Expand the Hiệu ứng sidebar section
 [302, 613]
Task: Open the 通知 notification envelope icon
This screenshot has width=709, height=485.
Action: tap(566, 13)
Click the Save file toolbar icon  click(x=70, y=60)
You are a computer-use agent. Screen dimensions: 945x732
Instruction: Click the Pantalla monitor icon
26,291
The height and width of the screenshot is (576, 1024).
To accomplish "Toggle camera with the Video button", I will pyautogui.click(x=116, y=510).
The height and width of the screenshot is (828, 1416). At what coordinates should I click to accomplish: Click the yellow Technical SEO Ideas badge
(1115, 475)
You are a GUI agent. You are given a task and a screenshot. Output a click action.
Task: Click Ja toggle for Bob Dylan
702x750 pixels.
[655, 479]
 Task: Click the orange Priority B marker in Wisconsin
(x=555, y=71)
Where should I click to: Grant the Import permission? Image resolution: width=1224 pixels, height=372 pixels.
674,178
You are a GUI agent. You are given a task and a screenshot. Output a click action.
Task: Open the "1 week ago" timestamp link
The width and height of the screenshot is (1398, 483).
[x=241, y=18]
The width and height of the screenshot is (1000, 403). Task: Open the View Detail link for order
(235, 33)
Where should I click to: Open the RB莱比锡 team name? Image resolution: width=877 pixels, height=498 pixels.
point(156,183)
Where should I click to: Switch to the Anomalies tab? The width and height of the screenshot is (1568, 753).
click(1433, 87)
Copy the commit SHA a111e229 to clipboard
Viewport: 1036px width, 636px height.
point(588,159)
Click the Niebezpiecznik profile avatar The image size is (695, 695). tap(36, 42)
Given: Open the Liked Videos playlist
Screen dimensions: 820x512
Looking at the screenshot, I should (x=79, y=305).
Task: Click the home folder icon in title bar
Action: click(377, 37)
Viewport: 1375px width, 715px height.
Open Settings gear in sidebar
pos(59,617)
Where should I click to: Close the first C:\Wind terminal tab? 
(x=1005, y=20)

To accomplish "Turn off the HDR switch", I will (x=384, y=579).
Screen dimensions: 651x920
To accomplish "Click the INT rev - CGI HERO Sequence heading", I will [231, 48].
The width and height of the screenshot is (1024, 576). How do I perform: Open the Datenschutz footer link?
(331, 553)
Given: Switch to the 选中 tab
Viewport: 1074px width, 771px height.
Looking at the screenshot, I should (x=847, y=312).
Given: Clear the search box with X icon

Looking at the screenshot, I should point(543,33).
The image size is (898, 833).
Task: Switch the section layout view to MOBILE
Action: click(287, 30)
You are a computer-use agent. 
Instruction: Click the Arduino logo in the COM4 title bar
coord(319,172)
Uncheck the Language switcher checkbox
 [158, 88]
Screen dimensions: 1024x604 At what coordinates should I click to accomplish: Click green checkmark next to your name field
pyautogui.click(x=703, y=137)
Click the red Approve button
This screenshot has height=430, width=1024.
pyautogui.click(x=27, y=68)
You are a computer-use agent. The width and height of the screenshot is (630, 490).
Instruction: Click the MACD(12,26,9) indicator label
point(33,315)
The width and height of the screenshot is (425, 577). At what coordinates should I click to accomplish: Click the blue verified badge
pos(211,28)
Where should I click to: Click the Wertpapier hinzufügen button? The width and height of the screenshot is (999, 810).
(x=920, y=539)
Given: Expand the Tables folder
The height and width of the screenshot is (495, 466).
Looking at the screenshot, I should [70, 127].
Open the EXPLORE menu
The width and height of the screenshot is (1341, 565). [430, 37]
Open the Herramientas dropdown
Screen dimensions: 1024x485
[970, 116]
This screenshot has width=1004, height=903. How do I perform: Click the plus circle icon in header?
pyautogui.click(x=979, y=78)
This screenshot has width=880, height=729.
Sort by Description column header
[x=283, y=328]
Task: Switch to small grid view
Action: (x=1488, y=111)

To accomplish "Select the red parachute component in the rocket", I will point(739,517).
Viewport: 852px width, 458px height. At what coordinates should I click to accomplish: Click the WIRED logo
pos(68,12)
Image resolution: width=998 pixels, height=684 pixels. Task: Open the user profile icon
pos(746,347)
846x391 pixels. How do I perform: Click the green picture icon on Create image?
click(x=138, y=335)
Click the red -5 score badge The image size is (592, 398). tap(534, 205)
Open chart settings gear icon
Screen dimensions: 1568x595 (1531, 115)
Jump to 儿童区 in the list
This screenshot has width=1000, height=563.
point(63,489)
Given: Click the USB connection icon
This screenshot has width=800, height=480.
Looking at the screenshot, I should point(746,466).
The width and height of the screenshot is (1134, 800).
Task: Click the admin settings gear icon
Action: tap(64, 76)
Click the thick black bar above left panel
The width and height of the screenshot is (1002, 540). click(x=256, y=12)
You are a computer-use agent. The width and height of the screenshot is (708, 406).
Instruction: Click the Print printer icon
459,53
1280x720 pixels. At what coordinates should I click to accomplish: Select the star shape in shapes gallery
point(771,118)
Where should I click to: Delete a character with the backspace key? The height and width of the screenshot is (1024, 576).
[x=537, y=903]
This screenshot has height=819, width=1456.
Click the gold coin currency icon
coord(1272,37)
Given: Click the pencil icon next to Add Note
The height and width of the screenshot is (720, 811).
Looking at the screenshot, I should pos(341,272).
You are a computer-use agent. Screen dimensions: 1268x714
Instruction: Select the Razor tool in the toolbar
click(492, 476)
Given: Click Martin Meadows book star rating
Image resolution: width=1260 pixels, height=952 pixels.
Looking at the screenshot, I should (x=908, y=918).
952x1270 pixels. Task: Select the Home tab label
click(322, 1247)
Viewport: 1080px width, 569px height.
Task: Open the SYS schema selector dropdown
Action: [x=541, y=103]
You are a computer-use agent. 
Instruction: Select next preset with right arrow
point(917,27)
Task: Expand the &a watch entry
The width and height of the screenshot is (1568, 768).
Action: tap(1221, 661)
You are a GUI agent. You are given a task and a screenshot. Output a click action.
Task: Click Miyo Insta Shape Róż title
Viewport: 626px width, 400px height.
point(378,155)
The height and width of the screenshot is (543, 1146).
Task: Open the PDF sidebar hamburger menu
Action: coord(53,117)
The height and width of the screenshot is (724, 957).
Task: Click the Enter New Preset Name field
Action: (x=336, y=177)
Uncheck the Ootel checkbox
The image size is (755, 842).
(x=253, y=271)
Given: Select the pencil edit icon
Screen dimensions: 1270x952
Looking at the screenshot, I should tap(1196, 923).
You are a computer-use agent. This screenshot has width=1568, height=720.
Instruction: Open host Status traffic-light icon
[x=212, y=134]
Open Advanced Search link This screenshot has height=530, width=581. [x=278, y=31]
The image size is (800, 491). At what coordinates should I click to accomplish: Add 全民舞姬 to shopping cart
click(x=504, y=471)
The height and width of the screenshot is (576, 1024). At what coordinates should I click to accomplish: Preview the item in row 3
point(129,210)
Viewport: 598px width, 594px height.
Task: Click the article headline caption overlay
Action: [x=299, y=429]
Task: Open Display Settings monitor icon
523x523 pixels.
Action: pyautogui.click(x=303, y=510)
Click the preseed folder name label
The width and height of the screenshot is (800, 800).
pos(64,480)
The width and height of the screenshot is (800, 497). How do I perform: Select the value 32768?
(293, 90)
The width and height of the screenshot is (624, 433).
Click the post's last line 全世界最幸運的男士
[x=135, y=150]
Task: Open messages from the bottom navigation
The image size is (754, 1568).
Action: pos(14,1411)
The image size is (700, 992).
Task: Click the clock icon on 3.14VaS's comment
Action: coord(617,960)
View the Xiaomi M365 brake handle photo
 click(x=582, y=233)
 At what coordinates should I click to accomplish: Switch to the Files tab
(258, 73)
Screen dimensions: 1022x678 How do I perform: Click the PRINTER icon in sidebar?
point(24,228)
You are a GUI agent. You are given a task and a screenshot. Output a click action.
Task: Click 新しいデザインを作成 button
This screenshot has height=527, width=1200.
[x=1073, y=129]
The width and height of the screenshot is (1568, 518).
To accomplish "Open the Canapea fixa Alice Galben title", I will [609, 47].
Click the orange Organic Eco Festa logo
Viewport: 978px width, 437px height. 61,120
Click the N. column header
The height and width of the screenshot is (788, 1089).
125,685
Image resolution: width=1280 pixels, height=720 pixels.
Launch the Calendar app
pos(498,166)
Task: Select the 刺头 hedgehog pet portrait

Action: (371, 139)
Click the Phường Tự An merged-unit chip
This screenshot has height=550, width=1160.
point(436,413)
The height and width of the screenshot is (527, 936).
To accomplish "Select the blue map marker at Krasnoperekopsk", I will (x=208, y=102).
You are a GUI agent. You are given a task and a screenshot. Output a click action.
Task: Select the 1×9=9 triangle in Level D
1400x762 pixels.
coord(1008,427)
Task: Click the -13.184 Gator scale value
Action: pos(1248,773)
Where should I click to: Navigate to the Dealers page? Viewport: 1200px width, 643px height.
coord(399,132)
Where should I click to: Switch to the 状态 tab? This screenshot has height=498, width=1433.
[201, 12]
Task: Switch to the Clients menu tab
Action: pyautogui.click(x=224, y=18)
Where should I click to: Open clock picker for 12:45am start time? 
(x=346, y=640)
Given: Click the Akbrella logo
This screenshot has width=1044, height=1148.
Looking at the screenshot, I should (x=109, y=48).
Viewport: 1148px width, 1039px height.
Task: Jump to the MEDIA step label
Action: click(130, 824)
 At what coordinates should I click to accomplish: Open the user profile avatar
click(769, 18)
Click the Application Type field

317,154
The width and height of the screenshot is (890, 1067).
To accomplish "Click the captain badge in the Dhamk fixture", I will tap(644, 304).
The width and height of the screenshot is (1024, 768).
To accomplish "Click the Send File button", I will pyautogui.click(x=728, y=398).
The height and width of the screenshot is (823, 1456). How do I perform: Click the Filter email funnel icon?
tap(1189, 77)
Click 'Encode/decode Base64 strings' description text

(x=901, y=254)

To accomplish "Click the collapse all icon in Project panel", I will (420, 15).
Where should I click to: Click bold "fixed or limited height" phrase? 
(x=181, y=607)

════════════════════

• ASSIGNMENT
What is needed is each line from the records with the word "pencil" in it.

• ANSWER SECTION
Given: Click the pencil icon next to Add Note
Given: Select the pencil edit icon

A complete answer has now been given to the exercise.